| Stated exercise |
Copy every line of the records below word for word. Leave out the pictures.

Text and element pointing records:
■ ■ ■ ■ ■ ■ ■
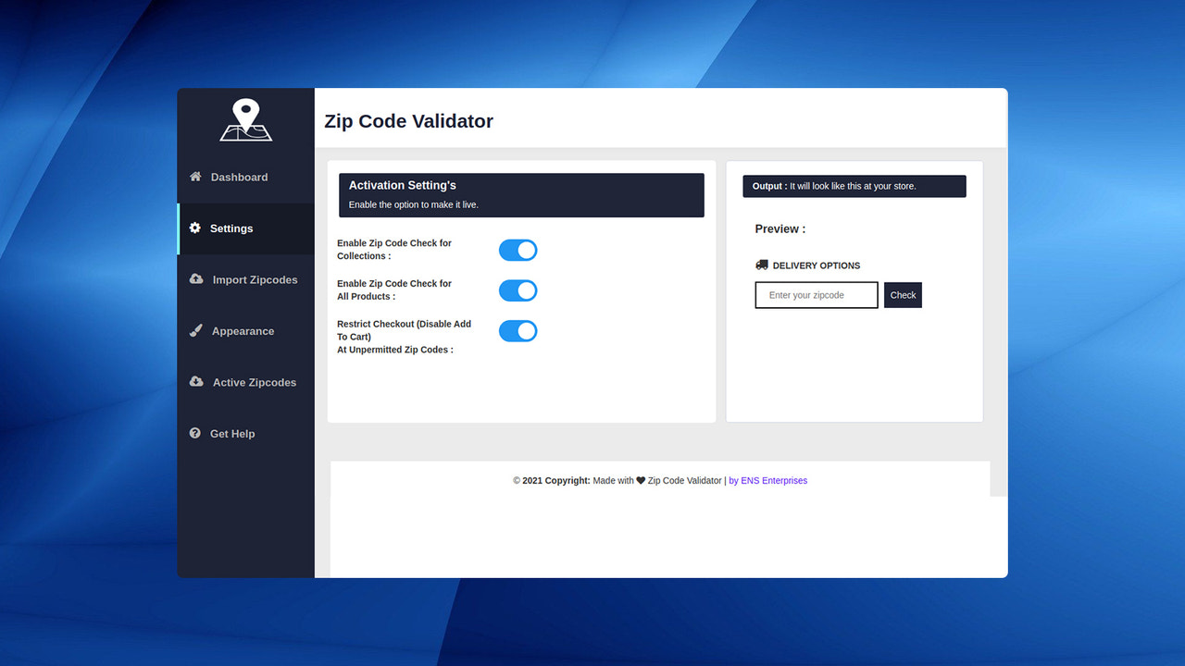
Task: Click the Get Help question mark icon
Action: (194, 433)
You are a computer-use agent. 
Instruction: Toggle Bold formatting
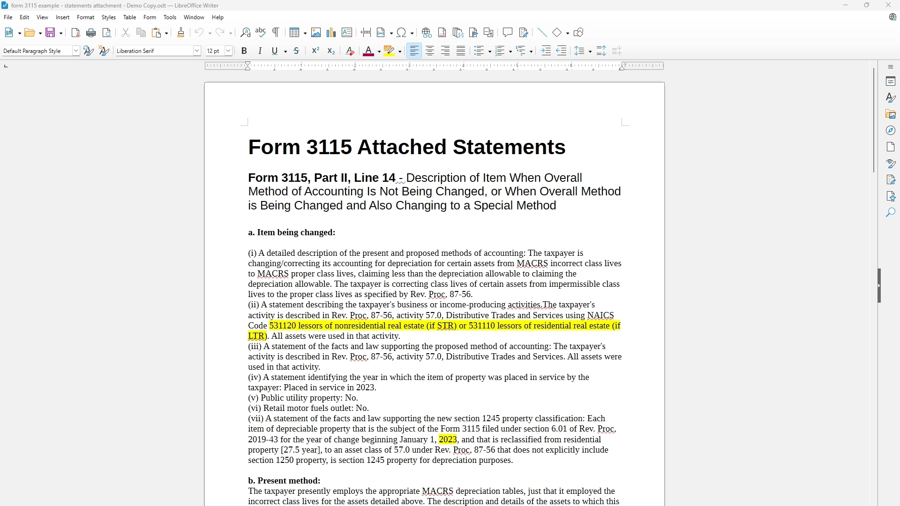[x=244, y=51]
■ ■ ■ ■ ■ ■ ■
| Solution to the problem |
Task: Click the Get Help question mark icon
Action: (194, 433)
You are a computer-use agent. 
Instruction: Toggle Bold formatting
[x=244, y=51]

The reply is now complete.